◆ What is needed: Every line in the records below with the string "section" needs to be copied out.

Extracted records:
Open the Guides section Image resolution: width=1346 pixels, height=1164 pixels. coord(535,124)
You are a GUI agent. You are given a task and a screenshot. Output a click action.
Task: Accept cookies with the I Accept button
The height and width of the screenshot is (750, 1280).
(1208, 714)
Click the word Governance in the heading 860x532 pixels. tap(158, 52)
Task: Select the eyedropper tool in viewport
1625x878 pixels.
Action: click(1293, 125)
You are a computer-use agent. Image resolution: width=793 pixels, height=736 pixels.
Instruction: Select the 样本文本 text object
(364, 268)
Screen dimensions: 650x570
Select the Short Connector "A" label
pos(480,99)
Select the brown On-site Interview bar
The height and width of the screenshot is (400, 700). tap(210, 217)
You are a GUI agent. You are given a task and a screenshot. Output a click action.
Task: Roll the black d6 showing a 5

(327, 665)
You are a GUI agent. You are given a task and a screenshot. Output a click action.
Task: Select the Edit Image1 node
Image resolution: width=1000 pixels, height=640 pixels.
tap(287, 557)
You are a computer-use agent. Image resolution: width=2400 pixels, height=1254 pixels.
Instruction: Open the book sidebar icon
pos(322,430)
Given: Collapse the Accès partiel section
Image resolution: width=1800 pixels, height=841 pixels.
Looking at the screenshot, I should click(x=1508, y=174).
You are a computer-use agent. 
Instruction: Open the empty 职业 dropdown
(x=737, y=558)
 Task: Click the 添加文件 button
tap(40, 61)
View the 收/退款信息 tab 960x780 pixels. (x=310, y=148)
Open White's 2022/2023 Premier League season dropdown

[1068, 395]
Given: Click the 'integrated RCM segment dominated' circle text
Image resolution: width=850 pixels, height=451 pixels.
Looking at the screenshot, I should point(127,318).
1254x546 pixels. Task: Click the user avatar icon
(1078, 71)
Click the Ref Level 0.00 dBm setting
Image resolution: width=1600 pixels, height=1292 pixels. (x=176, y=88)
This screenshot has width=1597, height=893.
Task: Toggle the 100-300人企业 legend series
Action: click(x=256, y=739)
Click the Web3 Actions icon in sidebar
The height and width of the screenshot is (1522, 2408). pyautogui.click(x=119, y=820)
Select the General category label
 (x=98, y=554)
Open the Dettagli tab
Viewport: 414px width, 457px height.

◆ Response:
Open the Guides section Image resolution: width=1346 pixels, height=1164 pixels. coord(535,124)
Given: Collapse the Accès partiel section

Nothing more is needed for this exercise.